Goal
Copy out every line of the records below exactly, changing nothing.

Collected data entries
--- Begin ---

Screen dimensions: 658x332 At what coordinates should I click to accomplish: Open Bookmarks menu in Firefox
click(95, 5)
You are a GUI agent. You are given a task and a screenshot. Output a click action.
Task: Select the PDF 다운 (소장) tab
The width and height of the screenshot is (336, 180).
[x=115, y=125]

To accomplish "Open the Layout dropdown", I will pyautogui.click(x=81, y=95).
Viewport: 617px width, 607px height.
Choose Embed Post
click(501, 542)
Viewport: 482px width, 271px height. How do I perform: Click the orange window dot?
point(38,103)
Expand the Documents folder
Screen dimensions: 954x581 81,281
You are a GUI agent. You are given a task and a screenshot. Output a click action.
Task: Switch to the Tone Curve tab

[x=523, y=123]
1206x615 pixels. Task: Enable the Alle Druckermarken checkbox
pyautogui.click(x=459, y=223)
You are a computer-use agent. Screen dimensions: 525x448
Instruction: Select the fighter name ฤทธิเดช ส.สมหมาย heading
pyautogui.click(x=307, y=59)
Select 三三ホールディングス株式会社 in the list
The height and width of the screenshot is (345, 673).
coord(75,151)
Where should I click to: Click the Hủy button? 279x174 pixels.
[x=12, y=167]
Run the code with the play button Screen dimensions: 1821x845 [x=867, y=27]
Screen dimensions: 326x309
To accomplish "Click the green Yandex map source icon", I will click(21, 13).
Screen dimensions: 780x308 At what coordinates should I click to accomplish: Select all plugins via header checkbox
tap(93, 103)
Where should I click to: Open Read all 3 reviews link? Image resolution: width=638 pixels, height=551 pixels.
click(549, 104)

--- End ---

Output of the task
Screen dimensions: 658x332 At what coordinates should I click to accomplish: Open Bookmarks menu in Firefox
click(95, 5)
You are a GUI agent. You are given a task and a screenshot. Output a click action.
Task: Select the PDF 다운 (소장) tab
The width and height of the screenshot is (336, 180).
[x=115, y=125]

To accomplish "Open the Layout dropdown", I will pyautogui.click(x=81, y=95).
Viewport: 617px width, 607px height.
Choose Embed Post
click(501, 542)
Viewport: 482px width, 271px height. How do I perform: Click the orange window dot?
point(38,103)
Expand the Documents folder
Screen dimensions: 954x581 81,281
You are a GUI agent. You are given a task and a screenshot. Output a click action.
Task: Switch to the Tone Curve tab

[x=523, y=123]
1206x615 pixels. Task: Enable the Alle Druckermarken checkbox
pyautogui.click(x=459, y=223)
You are a computer-use agent. Screen dimensions: 525x448
Instruction: Select the fighter name ฤทธิเดช ส.สมหมาย heading
pyautogui.click(x=307, y=59)
Select 三三ホールディングス株式会社 in the list
The height and width of the screenshot is (345, 673).
coord(75,151)
Where should I click to: Click the Hủy button? 279x174 pixels.
[x=12, y=167]
Run the code with the play button Screen dimensions: 1821x845 [x=867, y=27]
Screen dimensions: 326x309
To accomplish "Click the green Yandex map source icon", I will click(21, 13).
Screen dimensions: 780x308 At what coordinates should I click to accomplish: Select all plugins via header checkbox
tap(93, 103)
Where should I click to: Open Read all 3 reviews link? Image resolution: width=638 pixels, height=551 pixels.
click(549, 104)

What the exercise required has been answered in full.